(Data extracted from a collection)
########################################
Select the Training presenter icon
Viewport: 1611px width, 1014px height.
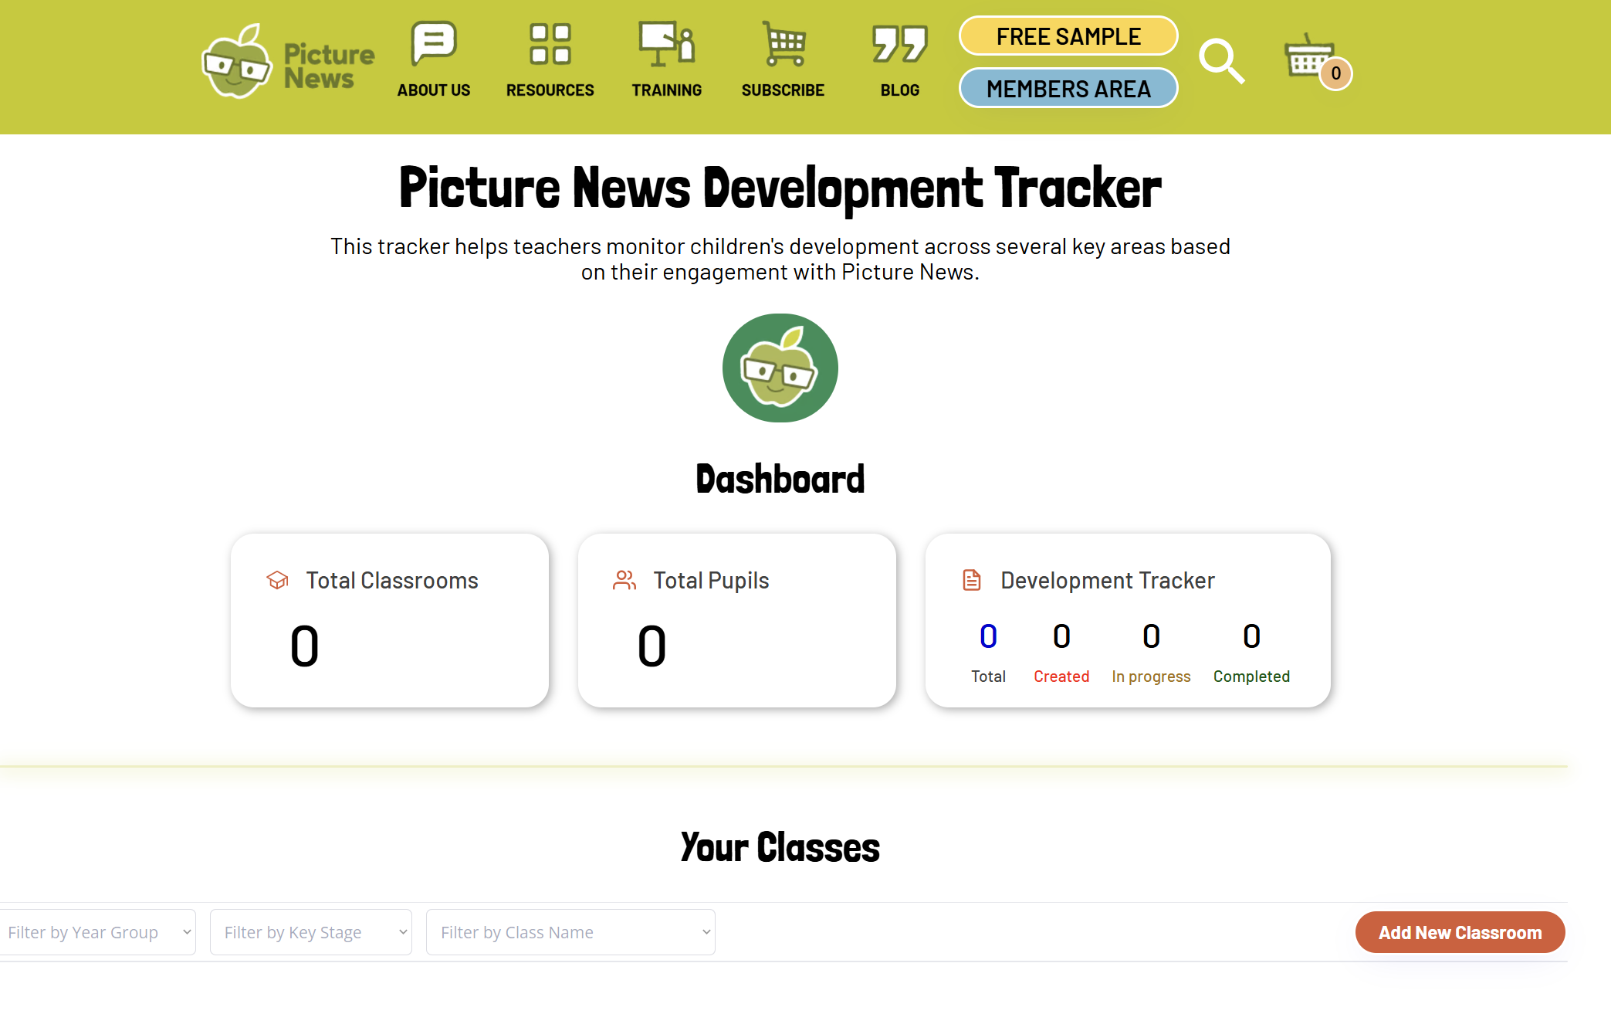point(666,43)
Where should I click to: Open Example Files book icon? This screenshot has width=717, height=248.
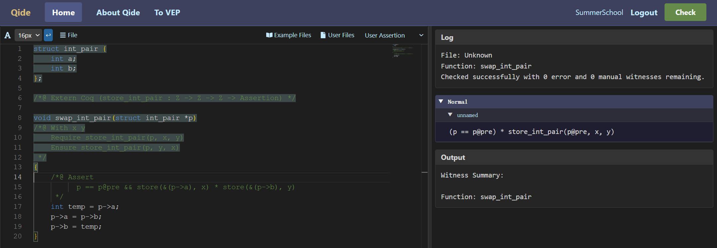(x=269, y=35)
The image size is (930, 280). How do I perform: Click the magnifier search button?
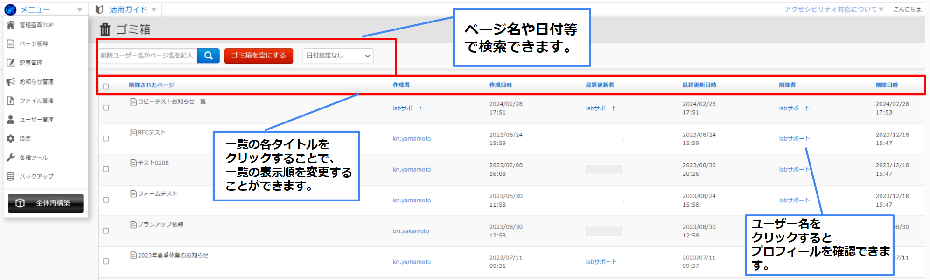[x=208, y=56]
########################################
*What the task requires*:
Please retype all the entries word for word, omitting the pictures.

*Exercise solution*:
Select the Training presenter icon
Viewport: 1611px width, 1014px height.
point(666,43)
Where should I click to: Open Example Files book icon? This screenshot has width=717, height=248.
(x=269, y=35)
The image size is (930, 280). How do I perform: Click the magnifier search button?
[x=208, y=56]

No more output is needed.